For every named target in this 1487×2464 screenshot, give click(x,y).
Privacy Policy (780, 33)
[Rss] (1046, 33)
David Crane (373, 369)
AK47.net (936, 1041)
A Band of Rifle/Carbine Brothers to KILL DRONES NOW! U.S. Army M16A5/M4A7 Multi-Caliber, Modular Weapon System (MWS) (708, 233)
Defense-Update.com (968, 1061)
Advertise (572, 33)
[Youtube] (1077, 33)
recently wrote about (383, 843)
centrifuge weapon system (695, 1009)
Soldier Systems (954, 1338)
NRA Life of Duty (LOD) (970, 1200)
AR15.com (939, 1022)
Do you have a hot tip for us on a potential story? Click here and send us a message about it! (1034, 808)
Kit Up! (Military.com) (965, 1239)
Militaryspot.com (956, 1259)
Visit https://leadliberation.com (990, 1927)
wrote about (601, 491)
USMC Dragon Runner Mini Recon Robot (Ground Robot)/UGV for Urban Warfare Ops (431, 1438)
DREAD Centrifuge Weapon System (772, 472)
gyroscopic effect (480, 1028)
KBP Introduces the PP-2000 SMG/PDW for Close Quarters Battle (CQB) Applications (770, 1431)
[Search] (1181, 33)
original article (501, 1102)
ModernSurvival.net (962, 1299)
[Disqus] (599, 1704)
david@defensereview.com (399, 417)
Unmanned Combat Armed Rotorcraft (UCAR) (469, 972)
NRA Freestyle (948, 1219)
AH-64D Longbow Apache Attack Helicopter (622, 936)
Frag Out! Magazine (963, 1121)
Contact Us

*Exercise aim:* Please report the number of lines in the data that include "about", with no other words.

*Reply to the task:* 3